### Collected data entries
[Start of Attachment]

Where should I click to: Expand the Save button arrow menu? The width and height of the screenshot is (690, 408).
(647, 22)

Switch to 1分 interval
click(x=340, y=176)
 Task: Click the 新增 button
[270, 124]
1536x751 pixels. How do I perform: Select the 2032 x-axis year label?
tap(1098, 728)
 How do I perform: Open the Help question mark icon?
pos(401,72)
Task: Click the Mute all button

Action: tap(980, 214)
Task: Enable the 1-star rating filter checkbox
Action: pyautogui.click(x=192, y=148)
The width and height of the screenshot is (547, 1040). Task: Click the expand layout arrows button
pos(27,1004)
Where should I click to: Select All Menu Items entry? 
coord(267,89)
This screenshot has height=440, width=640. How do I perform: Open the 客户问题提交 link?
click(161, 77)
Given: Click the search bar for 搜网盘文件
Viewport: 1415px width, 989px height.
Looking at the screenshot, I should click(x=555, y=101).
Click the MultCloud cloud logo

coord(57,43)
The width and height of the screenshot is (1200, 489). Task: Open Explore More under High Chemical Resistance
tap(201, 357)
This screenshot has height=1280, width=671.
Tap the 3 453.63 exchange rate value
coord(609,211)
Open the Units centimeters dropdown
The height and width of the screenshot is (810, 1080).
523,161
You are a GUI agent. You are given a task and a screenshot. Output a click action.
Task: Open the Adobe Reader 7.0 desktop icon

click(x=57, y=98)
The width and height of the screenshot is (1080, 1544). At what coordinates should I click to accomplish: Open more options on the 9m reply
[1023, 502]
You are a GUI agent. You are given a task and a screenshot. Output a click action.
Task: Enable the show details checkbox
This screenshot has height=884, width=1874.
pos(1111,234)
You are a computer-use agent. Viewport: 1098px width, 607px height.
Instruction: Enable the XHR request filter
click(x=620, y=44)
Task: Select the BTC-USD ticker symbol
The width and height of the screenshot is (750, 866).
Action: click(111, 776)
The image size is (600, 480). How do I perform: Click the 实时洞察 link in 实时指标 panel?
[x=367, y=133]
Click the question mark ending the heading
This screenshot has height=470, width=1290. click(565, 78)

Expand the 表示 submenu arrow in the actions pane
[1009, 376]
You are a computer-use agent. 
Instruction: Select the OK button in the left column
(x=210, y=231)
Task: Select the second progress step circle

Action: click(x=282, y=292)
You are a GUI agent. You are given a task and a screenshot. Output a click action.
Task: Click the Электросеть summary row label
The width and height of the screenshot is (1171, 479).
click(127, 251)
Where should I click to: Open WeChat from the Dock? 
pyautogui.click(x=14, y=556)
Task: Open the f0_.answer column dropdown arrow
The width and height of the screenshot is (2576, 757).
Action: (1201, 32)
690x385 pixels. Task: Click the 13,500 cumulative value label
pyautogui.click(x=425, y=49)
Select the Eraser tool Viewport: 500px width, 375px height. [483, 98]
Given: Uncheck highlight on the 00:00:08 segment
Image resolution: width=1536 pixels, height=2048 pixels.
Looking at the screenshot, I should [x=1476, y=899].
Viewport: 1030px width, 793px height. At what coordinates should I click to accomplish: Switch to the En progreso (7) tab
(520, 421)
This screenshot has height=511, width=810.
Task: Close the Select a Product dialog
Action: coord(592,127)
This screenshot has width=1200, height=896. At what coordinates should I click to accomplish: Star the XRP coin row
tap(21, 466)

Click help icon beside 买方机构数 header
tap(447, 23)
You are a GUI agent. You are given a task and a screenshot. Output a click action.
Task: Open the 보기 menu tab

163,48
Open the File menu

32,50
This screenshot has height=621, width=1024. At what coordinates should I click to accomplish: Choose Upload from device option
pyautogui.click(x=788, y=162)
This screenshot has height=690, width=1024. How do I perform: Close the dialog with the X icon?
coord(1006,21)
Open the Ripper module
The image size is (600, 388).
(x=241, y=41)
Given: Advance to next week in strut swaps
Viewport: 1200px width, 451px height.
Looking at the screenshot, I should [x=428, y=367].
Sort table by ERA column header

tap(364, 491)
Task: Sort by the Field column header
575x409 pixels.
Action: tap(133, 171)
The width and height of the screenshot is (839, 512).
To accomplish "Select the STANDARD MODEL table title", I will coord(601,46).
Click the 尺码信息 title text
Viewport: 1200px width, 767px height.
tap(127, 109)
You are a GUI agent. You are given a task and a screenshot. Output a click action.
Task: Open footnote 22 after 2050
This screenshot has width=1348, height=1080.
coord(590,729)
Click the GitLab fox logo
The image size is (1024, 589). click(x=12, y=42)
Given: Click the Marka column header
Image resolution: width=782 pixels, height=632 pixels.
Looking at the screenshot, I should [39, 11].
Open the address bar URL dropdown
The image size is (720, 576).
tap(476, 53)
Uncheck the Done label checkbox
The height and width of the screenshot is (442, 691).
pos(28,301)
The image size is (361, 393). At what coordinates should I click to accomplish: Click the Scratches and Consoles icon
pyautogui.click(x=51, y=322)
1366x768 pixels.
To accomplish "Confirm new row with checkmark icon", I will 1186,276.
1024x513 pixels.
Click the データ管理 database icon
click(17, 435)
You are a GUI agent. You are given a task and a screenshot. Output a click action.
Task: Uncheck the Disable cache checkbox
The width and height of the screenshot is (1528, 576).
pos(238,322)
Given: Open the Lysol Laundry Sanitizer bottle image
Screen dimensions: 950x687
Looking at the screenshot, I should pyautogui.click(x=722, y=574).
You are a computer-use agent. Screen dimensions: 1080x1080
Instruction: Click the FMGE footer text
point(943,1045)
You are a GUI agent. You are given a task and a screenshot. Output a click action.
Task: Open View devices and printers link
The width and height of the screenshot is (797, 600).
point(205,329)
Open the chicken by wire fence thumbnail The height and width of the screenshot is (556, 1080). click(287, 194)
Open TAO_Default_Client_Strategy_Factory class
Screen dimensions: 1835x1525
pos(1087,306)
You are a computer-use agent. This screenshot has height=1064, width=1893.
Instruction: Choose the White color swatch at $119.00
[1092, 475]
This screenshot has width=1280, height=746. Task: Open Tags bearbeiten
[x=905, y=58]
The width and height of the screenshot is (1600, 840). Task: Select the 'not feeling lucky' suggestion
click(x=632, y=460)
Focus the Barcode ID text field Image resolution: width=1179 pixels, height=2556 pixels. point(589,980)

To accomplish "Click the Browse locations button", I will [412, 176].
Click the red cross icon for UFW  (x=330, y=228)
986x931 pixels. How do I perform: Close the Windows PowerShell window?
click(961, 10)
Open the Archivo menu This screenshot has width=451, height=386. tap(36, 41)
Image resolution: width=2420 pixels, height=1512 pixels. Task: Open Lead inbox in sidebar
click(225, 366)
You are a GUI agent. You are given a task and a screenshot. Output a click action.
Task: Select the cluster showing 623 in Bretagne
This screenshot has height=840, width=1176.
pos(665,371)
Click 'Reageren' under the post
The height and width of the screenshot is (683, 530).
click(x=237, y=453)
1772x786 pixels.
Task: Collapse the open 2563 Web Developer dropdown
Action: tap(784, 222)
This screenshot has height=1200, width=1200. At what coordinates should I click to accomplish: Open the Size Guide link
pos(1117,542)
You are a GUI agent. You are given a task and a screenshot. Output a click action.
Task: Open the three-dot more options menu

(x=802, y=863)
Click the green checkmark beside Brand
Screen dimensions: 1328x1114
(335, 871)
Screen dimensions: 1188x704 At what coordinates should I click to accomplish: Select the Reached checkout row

[End of Attachment]

### Work to be completed
List the lines of the entries that include "title".

### Answer section
To accomplish "Select the STANDARD MODEL table title", I will coord(601,46).
Click the 尺码信息 title text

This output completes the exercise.